Once upon a time, when people tried to make ancient and medieval literature “relevant” and “accessible” I would cringe. “The work is already relevant.” my inner curmudgeon snarled, “that’s why it has survived so long. Make yourself accessible to it, not the other way around. You’re sidestepping an opportunity to enter the mindset of our ancestors. Oh…and grow up, too.”
What can I say? I was a curmudgeon. A purist. The problem with purists is that they wind up alone, like Robespierre in that chilling cartoon, guillotining the executioner, the last man in France save himself, all in the name of political purity.
After all, there is accessibility then there is accessibility. Dumbing down an ancient tale is one thing. Making it flow for a modern reader is quite another. And in my curmudgeon-hood I tended to conflate the two.

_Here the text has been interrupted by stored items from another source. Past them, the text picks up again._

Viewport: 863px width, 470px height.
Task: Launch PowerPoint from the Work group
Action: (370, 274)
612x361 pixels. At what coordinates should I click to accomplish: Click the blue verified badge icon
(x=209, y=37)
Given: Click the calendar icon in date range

That was probably because I have a fair ability to spell my way through Chaucer’s Middle English and, if I was feeling especially fresh and bright, the patience to stumble through the more northern, remote and forbidding Middle English of the Gawain Poet—a language that includes letters we don’t even use anymore. So when someone tried to “modernize” or make those texts “relevant”, I had a fair idea of what was being changed and an even better idea of what was being lost.
Therefore I treasured, for example, J. R. R. Tolkien’s translation of Gawain and the Green Knight. It struck me as a conscious effort to be as true as possible to the original language while still making the sledding a little easier for us moderns. I felt I was cheating when I used Neville Coghill’s excellent re-workings of Chaucer, but had to admit I never really experienced the full power, delight and sweep of the stories—especially Troilus and Cressida—until I read Coghill.

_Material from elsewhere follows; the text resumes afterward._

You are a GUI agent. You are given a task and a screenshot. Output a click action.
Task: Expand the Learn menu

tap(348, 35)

But when Armitage came out a few years back with his version of Gawain and the Green Knight, I was dubious. Unlike Tolkien or the excellent version by Benedict Flynn (available here at Downpour), Armitage seemed to me to take an almost school-boyish delight in stepping farther than other translators across the line into intentional, almost thumb-in-your-eye modernisms.
That’s why I was so surprised (and delighted) when I started listening to this recording of The Death of King Arthur.
When spoken, patently modern words like “raptor”, “insurgent” and “radicals” and phrases like “coast is clear” or “team leader” make far less of an impression as they take their place in the avalanche of alliteration. Bill Wallis is the perfect voice and has the perfect attitude as he reads the heroic, tragic and yes, even comic stretches of the poem. Armitage’s excellent introduction deftly sets the historical and cultural context, explains the verse form with and presents the problems he faced as a translator, from shifting verb tenses to missing lines that time had erased (in the only text of this poem we have). The poem itself, the story, is, as Armitage makes clear, masterfully constructed and, like Gawain, a very human, gripping portrayal of our royal protagonist.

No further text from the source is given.